KMSM-FM

Butte, Montana; United States;
- Frequency: 103.9 MHz
- Branding: 103.9 The Zone

Programming
- Format: Active rock

Ownership
- Owner: Cameron Maxwell; (Desert Mountain Broadcasting Licenses LLC);

History
- First air date: September 10, 1973
- Former frequencies: 91.5 MHz (1973–1995); 106.9 MHz (1995–2003); 107.1 MHz (2003–2011);
- Call sign meaning: Montana School of Mines, former owner

Technical information
- Licensing authority: FCC
- Facility ID: 3042
- Class: A
- ERP: 185 watts
- HAAT: −68 meters
- Transmitter coordinates: 46°00′23″N 112°26′31″W﻿ / ﻿46.00639°N 112.44194°W

Links
- Public license information: Public file; LMS;
- Website: thezone1039.com

= KMSM-FM =

Radio station at Montana Tech University in Butte, Montana

KMSM-FM (103.9 MHz) is a radio station licensed to serve Butte, Montana. The station is owned and operated by Cameron Maxwell, through licensee Desert Mountain Broadcasting Licenses LLC, and airs an active rock format.

This station began broadcasting in 1973 as the student-run station at Montana Technological University, owned by its students association. It operated on several frequencies but faced declining interest in the 2000s. The students cut funding for the station in 2019 and took it off the air in January 2020. The broadcast license was then sold to Desert Mountain and converted to private commercial operation.

==History==
On November 21, 1972, the Associated Students of Montana Tech received a construction permit for a new radio station to operate with 10 watts on 91.5 MHz in Butte. Award of the permit came more than two years after a feasibility committee was formed to evaluate the possibility of an FM radio station on the Montana Tech campus. The new station adopted the university's second choice of call sign, as KTEK-FM was not available, and was set up with a Model Cities Program grant. The original studios, used throughout its history, were located on the lower level of the Student Union Building on campus; records were donated by stations in Butte and Great Falls.

KMSM-FM signed on September 10, 1973, broadcasting nine hours a day. Its programming primarily consisted of rock and jazz music.

The transmitter and antenna, originally located on the old gymnasium, moved to the Student Union Building in 1983 as a result of renovations. At the same time, the station received several new pieces of equipment and a stronger transmitter and began stereo broadcasts. By 1987, there were 60 student disc jockeys; less than two years later, that number had risen to 74.

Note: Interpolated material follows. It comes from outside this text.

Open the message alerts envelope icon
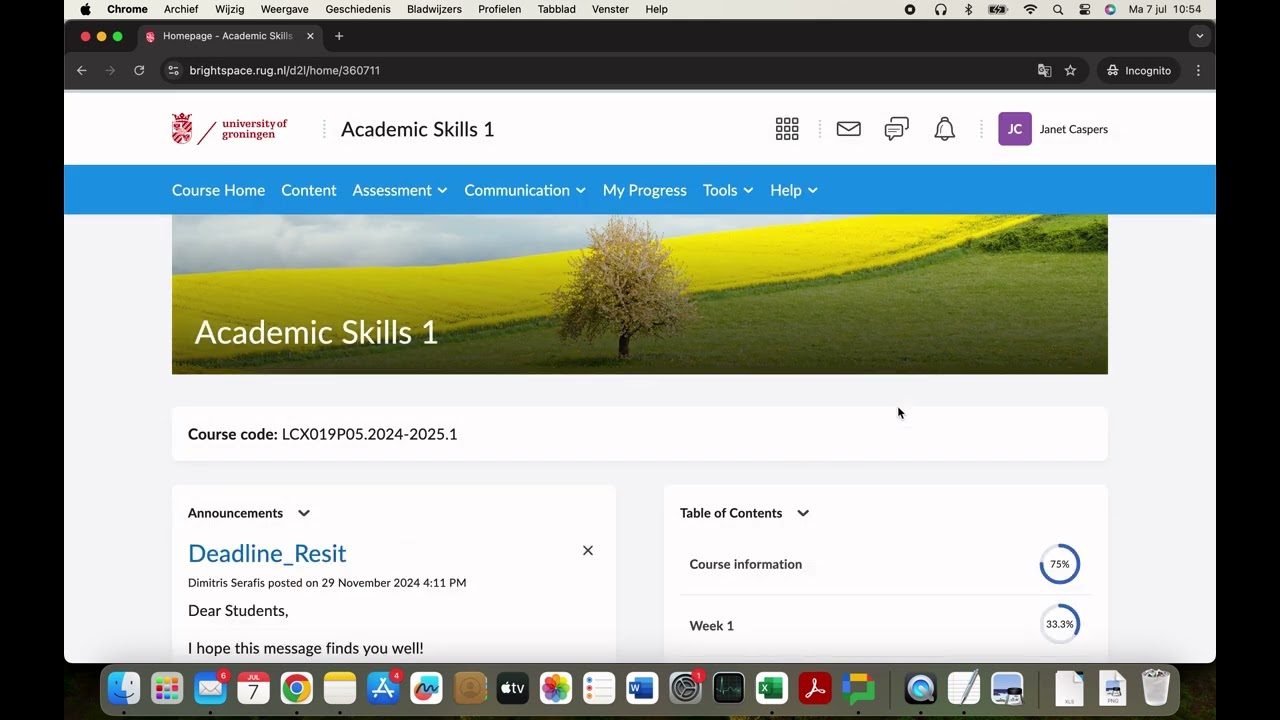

In 1995, KMSM-FM moved to 106.9 MHz. At the same time, it increased power again and adopted its present the "King of the Hill" slogan. The frequency change had been approved by the FCC in 1994 at Montana Tech's request to reduce potential interference concerns with Butte's channel 6 television station, KTVM.

KMSM-FM spent much of the 2000s in decline, though it did move to 107.1 MHz in August 2003. However, declining student interest led Montana Tech to consider using KMSM's studio space for storage. A new general manager assisted in restoring the station and was instrumental in installing automation equipment that converted it into a 24-hour operation for the first time, airing music when no student shows were on the air.

In the 2010s, KMSM-FM moved again, this time to 103.9 MHz in 2011. Station management made a controversial cut of 18 volunteer non-student DJs in 2013 without formally notifying them, opting to run the station entirely on automation for a time. Student-produced programs returned in 2014.

After a poll in December 2019, the Associated Students of Montana Tech cut funding for KMSM-FM, forcing it off the air by February; the move came after the survey indicated low interest in the student-run outlet. Associated Students of Montana Tech did file a license renewal application for KMSM-FM in December 2020, in which it noted the station's silence and several omissions in its public inspection file.

Effective October 18, 2022, Associated Students of Montana sold KMSM-FM to Cameron Maxwell's Desert Mountain Broadcasting Licenses LLC for $45,000.

On June 8, 2023, KMSM-FM launched an active rock format under the branding "103.9 The Zone".